'''

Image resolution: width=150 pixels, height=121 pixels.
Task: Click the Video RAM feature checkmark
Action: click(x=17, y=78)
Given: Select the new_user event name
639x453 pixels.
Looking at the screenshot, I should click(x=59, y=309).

'''
'''

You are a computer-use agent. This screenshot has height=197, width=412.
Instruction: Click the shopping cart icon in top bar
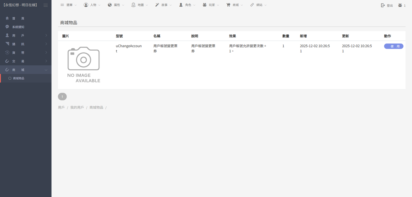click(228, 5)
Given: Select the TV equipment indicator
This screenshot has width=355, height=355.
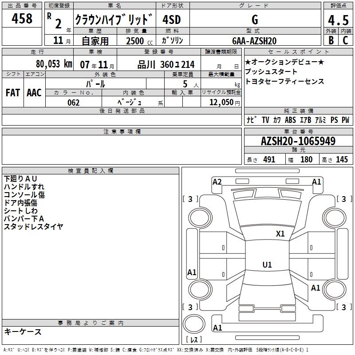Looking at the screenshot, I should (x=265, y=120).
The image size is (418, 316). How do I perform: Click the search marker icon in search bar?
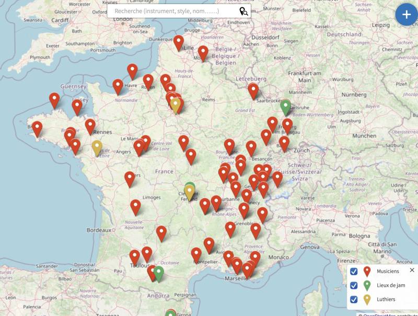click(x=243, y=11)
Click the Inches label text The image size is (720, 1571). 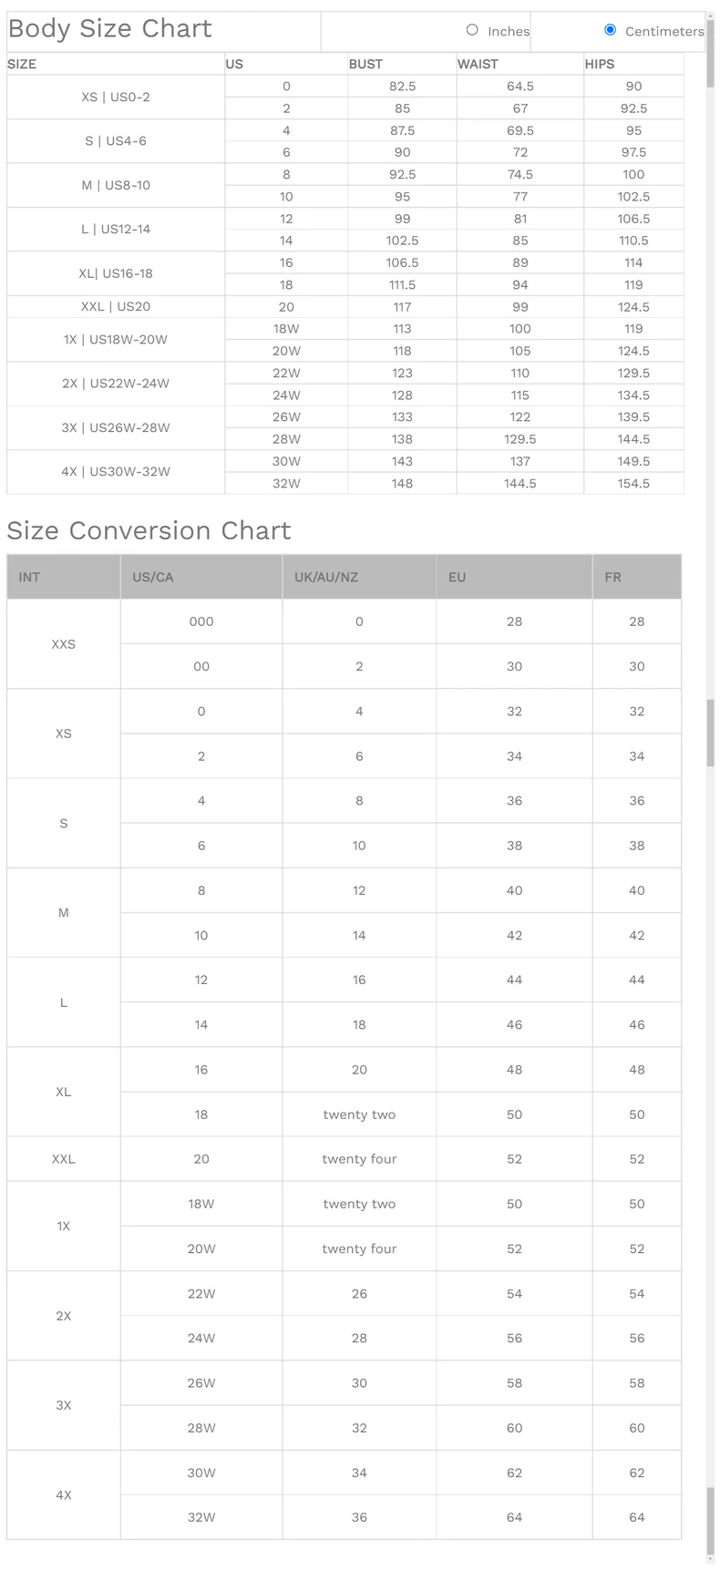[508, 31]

'''

» REQUIREMENT: Looking at the listing above, which lines hold "Given"? Copy every such line.

» YOUR RESPONSE:
Given: Select the new_user event name
Given: Select the TV equipment indicator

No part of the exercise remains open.